Delta Lake Size Requirements

97 views Asked by At

Does delta lake store the changes within file, or just of whole files? Does it just record an deletion of the previous table and an addition of a new, modified table? Or does it record insert/update/deletes on the row level?

Suppose you have a 100MiB table and you change a single row representing 1KiB of data, and you make 100 such changes. Will it take up approximately 100 * 1KiB of space or 100 * 100MiB?

This may depend on the engine, so an answer that differs by engine is acceptable.

2

There are 2 answers

2
Test On

Delta lake efficiently stores the history as updates to individual rows, not a copy of the table for every change. So it will take O(100 * 1KiB).

2
Christopher Grant On

With Deletion Vectors enabled on version 2.3.0+ of the Spark connector, only the row-level deltas are written out so that mutating operations like DELETE and UPDATE do not always cause entire files to be written out.
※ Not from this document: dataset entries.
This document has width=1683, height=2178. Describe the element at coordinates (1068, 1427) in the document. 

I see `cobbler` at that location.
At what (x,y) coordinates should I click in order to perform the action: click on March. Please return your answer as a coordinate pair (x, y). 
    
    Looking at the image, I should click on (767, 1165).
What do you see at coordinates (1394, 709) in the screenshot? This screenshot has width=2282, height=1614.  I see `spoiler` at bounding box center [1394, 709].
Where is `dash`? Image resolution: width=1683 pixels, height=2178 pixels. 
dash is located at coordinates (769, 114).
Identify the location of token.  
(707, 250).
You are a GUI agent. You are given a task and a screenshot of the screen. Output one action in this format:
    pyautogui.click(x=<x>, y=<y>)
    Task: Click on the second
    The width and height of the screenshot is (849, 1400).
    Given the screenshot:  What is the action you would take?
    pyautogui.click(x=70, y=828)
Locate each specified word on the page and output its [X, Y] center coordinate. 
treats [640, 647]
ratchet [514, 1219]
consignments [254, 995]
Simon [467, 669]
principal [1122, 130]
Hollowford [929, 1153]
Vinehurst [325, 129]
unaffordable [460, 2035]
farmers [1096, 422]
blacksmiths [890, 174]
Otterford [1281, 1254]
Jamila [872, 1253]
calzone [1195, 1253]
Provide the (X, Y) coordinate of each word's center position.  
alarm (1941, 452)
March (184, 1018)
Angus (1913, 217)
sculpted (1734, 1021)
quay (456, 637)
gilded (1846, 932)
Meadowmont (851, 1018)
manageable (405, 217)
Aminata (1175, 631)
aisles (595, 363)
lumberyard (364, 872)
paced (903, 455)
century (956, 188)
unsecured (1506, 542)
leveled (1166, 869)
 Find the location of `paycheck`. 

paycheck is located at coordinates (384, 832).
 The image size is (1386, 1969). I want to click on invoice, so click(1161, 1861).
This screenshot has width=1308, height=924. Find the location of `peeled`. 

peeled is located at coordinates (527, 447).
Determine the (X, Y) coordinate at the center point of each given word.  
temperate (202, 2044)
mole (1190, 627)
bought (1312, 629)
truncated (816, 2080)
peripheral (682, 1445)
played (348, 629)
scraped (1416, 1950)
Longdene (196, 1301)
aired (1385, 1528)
Without this feature enabled, you'd rewrite entire files. Taking your example of a table with total size 100MiB and constantly rewriting a 1KiB file, you'd rewrite that 1KiB file 100 times, resulting in 100KiB of re-writes.

With deletion vectors, you'd write a fraction of this, I found a single-value vector file to be ~50 bytes, which is 1/20 the size of your given situation, resulting in 5KiB of writes total. This ratio is already large but becomes a larger factor with real deployments, where files are in the MiB/GiB range, becoming a 5-6 order of magnitude difference in the amount of data written.